Fourthly, I could understand a critique of an international body like the G8. That is completely and totally, an 'elite international social club.' The eight most powerful nations gathered in Heiligendamm recently to discuss how power and money would respond to the world's problems. The difference between the UN and the G8? Let's start with the fact that one is a body of eight compared to 191. The UN is housed in the
US, is funded in majority
by the US, rarely departs from the opinion (see the new Iran call for sanctions as a response to our trembling over the
possibility that Iran could develop nuclear weapons, and that only if they wanted to, IN TEN YEARS!) of the US. How is this body, if one were to truly critique it, not merely smoke and screen designed to be the semblance of discourse with the world
on our part? The funny thing is that the media coverage you would be critiquing, this dubious world source of one-liners and such, is your own coverage of the UN. Think about that.

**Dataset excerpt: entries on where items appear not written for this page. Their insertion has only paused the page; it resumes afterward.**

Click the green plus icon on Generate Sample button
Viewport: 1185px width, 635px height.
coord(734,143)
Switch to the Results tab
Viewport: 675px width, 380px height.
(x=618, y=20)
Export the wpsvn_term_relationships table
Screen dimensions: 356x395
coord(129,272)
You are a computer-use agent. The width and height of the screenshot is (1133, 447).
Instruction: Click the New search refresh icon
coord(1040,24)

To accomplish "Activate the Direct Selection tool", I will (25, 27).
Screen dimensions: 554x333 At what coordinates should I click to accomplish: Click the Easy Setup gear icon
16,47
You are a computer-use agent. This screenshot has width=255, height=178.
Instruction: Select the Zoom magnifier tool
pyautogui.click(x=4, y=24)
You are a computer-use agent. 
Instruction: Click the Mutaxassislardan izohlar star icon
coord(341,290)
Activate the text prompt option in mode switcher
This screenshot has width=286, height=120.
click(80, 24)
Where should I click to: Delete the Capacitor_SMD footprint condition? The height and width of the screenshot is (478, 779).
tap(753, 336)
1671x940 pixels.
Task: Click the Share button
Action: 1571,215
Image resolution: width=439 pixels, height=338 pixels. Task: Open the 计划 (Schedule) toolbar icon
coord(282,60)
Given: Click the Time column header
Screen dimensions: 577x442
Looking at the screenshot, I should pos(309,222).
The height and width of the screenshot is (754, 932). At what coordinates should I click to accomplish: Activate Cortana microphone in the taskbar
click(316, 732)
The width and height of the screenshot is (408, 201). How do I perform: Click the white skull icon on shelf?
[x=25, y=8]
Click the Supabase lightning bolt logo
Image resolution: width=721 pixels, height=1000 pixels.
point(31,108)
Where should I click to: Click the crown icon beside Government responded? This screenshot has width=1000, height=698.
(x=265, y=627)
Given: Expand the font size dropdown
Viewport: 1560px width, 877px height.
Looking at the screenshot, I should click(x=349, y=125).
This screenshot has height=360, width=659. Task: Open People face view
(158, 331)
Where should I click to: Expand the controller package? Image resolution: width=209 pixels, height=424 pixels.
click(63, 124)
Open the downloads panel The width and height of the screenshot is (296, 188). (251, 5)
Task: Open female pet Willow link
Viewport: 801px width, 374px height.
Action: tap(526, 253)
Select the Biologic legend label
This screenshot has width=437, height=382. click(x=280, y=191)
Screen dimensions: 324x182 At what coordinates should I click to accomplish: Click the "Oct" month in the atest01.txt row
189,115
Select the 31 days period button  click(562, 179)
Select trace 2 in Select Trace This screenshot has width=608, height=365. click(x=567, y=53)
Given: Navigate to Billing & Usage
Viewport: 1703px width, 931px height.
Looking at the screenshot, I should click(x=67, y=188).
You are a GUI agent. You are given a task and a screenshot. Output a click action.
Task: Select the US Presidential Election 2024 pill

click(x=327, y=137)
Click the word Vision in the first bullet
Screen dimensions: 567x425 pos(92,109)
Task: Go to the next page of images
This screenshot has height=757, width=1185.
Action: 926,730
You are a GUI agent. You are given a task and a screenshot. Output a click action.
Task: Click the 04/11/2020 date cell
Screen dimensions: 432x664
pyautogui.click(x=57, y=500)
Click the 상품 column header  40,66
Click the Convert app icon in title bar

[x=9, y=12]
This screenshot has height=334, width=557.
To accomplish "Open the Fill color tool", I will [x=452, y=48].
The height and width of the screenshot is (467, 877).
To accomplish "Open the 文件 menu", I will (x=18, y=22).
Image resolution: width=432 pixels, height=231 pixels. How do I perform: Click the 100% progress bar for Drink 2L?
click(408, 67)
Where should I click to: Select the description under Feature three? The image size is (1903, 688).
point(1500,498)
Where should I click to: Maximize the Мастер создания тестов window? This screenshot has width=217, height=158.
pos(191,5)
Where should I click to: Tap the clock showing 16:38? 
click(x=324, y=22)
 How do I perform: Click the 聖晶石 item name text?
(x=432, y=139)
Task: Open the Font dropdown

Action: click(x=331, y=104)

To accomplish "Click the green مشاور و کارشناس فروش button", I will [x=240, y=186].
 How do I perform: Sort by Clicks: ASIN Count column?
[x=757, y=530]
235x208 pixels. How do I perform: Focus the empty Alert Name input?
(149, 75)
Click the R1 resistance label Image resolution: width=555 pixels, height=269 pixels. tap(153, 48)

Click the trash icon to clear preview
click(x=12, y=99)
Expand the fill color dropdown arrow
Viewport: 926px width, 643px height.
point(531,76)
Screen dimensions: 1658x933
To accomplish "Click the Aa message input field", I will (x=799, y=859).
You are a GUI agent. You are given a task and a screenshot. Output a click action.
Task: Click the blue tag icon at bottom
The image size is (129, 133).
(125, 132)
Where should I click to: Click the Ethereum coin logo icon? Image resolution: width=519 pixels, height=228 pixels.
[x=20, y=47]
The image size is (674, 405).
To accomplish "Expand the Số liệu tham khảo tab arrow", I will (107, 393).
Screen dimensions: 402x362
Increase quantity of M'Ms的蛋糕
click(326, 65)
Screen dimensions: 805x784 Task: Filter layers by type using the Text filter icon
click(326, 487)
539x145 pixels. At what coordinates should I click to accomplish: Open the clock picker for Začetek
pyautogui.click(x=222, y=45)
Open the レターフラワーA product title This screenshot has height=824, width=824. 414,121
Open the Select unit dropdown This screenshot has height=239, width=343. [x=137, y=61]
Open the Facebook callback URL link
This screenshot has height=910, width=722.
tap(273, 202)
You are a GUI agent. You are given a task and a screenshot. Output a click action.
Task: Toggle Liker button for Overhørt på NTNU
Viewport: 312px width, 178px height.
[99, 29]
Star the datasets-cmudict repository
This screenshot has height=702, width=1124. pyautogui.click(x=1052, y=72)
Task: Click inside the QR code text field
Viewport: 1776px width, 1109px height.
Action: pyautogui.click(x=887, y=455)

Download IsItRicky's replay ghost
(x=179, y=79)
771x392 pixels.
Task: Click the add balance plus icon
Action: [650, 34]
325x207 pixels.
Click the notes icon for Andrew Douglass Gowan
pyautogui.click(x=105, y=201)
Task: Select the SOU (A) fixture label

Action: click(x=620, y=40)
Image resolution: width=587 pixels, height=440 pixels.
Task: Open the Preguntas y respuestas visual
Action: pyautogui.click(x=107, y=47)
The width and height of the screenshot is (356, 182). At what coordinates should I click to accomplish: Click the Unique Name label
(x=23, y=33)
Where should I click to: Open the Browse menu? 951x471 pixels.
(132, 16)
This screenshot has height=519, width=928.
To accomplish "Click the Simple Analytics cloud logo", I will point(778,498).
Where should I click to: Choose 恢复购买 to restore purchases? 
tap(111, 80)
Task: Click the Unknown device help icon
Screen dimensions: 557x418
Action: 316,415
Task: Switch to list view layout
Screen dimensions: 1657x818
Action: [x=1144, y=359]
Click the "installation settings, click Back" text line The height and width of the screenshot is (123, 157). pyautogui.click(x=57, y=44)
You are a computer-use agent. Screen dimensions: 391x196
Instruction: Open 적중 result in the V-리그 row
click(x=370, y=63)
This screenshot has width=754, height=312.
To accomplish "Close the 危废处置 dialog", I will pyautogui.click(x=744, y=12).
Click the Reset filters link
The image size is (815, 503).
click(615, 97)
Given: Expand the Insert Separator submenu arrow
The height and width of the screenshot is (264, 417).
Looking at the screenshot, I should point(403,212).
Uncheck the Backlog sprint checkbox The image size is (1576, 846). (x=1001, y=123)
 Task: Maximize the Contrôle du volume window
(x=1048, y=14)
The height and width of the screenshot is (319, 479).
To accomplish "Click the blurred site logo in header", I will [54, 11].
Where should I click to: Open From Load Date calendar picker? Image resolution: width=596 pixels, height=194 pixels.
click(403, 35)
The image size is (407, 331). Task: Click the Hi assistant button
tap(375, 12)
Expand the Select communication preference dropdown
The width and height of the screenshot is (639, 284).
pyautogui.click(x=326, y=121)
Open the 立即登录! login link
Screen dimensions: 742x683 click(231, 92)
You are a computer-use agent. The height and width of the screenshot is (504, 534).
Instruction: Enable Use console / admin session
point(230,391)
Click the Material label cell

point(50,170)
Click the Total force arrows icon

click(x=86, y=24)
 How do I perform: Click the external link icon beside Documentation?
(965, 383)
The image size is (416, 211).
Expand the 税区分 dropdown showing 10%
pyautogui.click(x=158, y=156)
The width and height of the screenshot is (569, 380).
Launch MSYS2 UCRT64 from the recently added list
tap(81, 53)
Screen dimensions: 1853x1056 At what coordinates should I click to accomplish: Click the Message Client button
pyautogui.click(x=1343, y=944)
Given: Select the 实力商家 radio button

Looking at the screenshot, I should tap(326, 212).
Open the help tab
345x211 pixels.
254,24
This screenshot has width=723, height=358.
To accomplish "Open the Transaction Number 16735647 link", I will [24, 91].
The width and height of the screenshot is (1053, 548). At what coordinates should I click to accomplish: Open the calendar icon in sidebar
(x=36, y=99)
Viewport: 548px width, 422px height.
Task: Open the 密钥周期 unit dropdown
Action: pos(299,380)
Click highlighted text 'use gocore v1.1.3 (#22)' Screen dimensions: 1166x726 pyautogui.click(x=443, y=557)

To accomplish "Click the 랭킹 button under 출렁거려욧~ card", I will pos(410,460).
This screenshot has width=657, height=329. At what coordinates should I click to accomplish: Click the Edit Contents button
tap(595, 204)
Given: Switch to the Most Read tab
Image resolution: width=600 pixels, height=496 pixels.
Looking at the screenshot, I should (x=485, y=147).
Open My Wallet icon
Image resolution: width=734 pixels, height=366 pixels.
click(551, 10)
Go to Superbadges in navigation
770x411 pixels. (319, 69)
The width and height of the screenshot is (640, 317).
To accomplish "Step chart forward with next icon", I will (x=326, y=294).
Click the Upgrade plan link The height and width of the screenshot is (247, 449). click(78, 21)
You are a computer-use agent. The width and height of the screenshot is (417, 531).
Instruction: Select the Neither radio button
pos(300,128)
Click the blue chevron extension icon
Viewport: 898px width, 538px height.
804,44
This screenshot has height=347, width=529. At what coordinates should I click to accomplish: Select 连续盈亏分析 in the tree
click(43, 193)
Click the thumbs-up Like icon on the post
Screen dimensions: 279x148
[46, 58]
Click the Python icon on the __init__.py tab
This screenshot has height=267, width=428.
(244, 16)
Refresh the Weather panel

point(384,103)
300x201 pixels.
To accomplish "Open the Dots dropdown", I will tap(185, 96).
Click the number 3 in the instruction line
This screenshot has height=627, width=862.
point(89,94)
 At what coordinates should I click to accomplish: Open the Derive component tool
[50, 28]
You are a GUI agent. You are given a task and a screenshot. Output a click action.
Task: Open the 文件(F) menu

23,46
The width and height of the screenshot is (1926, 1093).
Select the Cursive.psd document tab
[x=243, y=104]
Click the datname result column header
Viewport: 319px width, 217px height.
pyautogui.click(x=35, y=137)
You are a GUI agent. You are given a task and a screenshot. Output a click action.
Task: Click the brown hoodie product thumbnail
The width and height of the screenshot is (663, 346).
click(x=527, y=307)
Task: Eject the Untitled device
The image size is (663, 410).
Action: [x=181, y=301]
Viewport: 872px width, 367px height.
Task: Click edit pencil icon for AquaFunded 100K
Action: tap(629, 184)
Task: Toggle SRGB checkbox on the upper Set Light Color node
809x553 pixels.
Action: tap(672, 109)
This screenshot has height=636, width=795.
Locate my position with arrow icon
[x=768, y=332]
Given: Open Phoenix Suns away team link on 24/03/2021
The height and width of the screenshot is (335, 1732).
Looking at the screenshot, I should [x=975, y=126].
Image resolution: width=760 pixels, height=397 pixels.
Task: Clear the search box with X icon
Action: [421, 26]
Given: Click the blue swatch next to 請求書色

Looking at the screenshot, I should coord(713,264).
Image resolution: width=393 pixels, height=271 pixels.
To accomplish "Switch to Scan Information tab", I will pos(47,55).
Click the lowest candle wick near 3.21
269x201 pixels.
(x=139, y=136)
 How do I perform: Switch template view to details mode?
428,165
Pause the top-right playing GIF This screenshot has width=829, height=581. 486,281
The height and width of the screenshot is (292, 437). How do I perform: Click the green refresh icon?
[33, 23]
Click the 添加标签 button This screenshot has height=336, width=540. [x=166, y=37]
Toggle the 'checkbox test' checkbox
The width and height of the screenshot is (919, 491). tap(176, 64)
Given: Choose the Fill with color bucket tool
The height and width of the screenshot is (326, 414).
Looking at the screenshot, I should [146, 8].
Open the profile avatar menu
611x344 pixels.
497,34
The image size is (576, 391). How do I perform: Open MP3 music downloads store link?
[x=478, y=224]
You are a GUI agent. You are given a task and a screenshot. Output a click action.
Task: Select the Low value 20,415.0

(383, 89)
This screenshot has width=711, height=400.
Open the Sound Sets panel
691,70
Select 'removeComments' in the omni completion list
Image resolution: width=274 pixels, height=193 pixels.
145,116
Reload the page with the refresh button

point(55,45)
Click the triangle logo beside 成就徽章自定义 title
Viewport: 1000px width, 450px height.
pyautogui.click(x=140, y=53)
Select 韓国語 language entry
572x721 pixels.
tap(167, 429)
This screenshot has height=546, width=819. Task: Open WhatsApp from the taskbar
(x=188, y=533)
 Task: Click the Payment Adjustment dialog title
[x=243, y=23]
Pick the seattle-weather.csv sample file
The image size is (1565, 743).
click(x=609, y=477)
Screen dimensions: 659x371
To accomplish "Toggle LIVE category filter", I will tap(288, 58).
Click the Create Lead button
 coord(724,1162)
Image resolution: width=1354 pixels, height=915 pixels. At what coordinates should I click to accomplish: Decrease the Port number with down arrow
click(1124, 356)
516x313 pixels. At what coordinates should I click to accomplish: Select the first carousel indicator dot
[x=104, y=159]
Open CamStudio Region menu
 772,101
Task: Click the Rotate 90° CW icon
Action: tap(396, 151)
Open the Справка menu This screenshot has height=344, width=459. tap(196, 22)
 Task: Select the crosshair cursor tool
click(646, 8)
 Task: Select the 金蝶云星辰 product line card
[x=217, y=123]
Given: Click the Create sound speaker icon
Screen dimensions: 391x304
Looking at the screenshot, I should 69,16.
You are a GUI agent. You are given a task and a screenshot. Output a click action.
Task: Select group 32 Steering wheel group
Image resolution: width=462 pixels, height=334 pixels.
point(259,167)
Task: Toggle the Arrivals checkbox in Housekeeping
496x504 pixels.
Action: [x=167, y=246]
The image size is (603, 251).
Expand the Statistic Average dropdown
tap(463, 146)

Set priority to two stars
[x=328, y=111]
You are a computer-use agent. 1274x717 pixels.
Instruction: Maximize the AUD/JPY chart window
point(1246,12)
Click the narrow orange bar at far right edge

How, in God's name, would the US ever allow that the UN command them? When has this happened, and what possible scenario or documentation do you have to support such a claim? The UN, which once again, is under heavy US influence, would only take US forces to war if they already wanted to go. WE were the ones that wanted in to Kosovo, and the UN agreed that would be beneficial for the world. I'm sure our own UN diplomats had their own one-liners for that one
.
I'm sorry, but your point about Cheney is ludicrous. Cheney, if you recall that he was CEO of an energy services firm, was himself a fucking expert. You're telling me that he needs secret meetings to discuss a forward-thinking energy policy that encourages the production and research into new technologies that would respect the earth's climate and create more jobs? He'd have a hell of a lot of support from liberals if he had! No, secret meetings would have determined how the energy industry would respond to an invasion of Iraq. And what reflects more cronyism, Clinton's appointments or the fact that Cheney didn't want to give up his post as CEO when he became VP? OR the fact that he gave no bid contracts worth billions to companies... drum roll... he probably met with!?! Conservatives like to tote Clinton's sins as if they somehow diminish their own. That's only because of the structure in the US that demands accountability of government corruption through the political profits of the other party... i.e., you attack republicans for democrats, and demand they investigate, etc. The sad part is the lack of a functioning system
on the whole. We are a two-party one party state. A system that doesn't allow a third party into power is a one party state unto itself. So don't deflect criticism of this administration by putting it onto the opposite party. Attack both instances of corruption, and you'll be a better american for it.
But I know, i've missed the boat somewhere. But I'm a lot less lost than if I were on it!